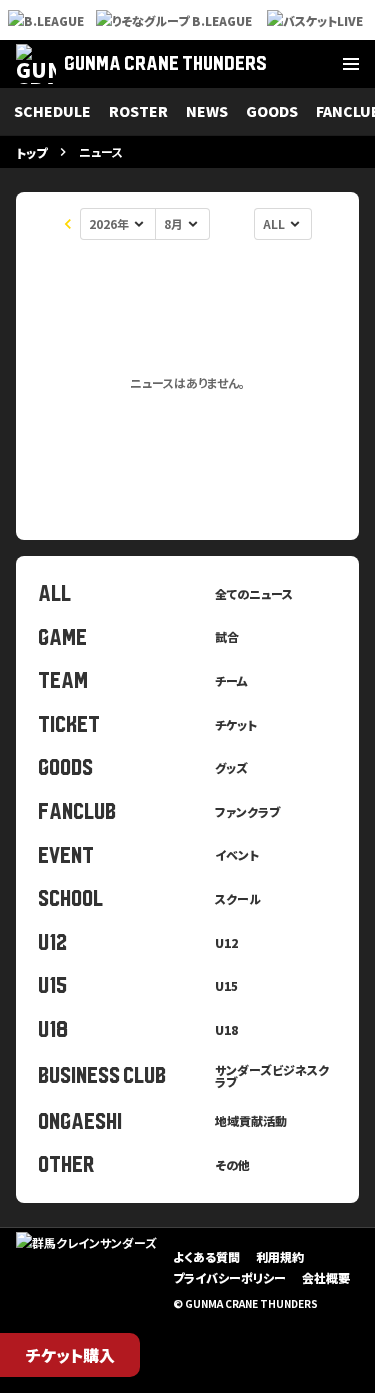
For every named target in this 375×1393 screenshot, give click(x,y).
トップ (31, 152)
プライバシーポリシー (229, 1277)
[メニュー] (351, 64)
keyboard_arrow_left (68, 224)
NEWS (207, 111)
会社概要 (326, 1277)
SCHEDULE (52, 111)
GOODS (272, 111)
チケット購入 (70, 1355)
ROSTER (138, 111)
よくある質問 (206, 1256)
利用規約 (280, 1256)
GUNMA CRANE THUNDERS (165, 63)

--

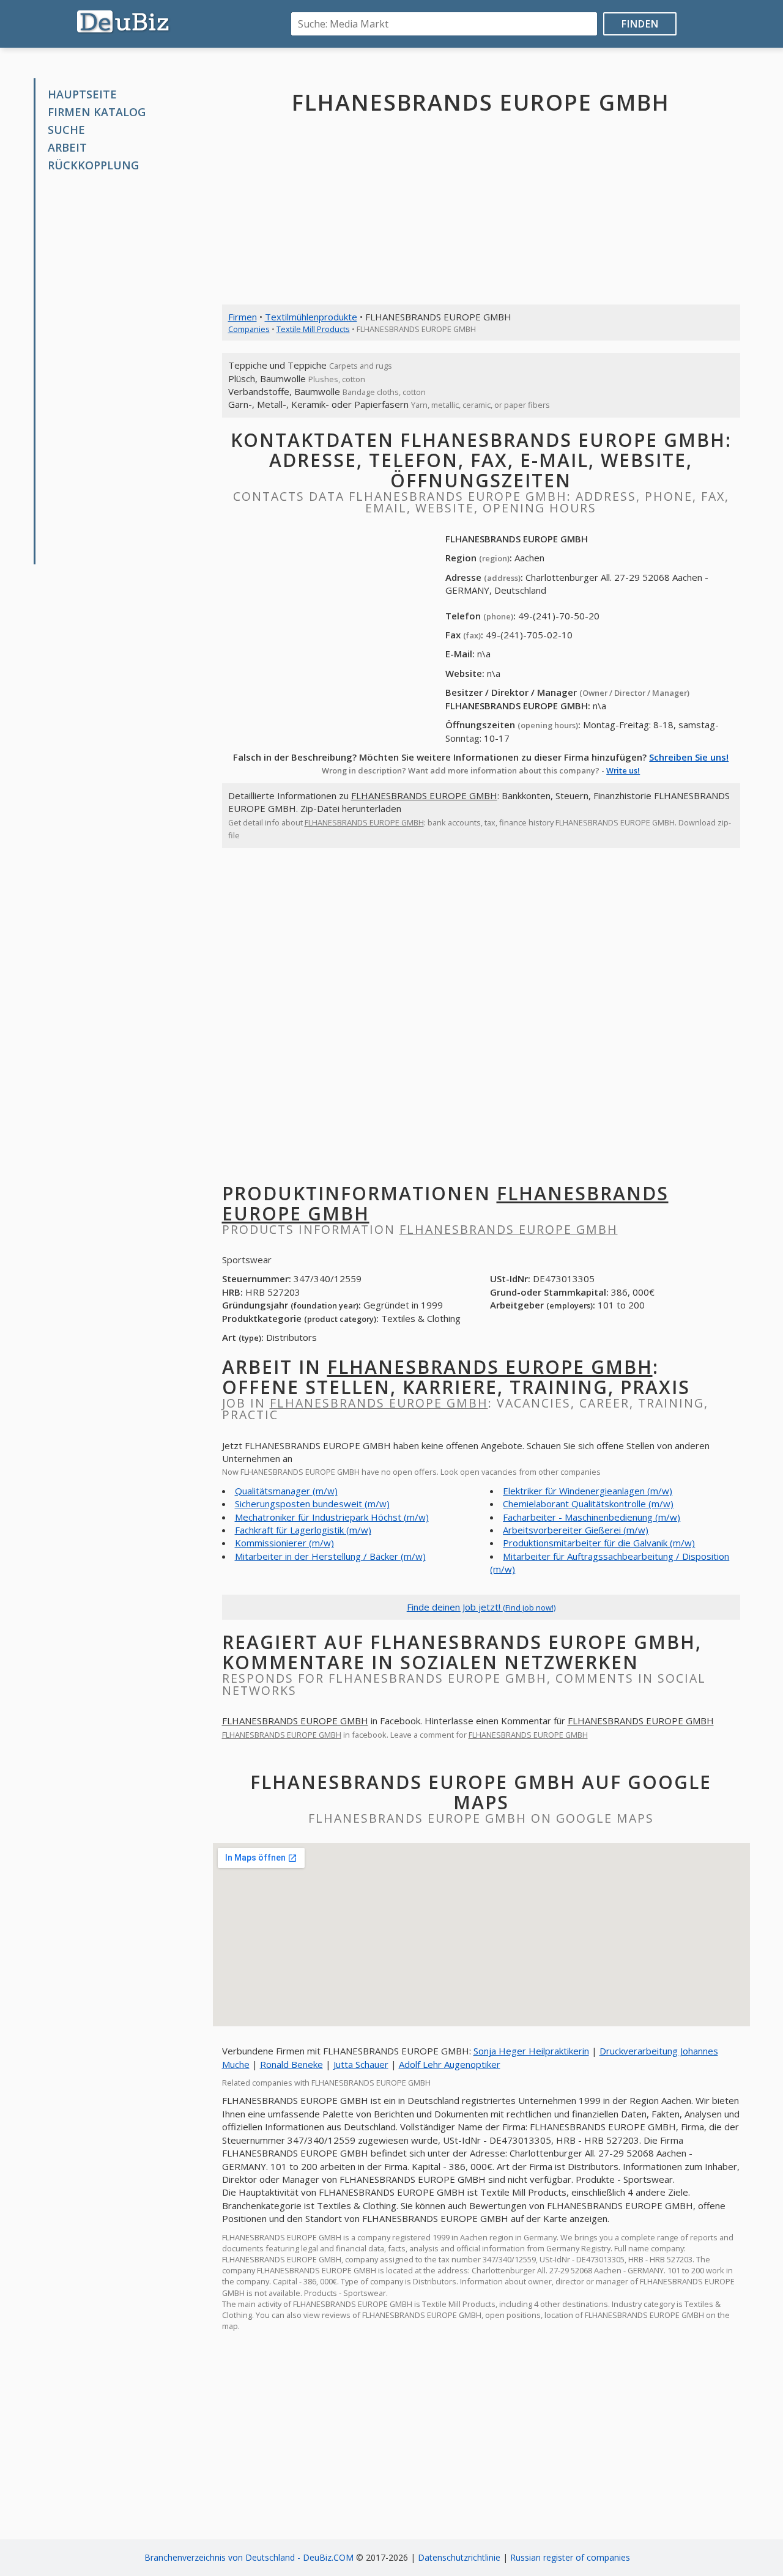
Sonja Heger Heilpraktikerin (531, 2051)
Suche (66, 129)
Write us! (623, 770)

→ **WORK REQUEST**: With the line holding "NEWS (207, 111)" as the first and the line holding "GUNMA CRANE THUNDERS (165, 63)" as the last, please transcribe exactly the lines of the material above in that range and nothing else.

→ **EXERCISE ANSWER**:
NEWS (207, 111)
会社概要 (326, 1277)
SCHEDULE (52, 111)
GOODS (272, 111)
チケット購入 (70, 1355)
ROSTER (138, 111)
よくある質問 (206, 1256)
利用規約 (280, 1256)
GUNMA CRANE THUNDERS (165, 63)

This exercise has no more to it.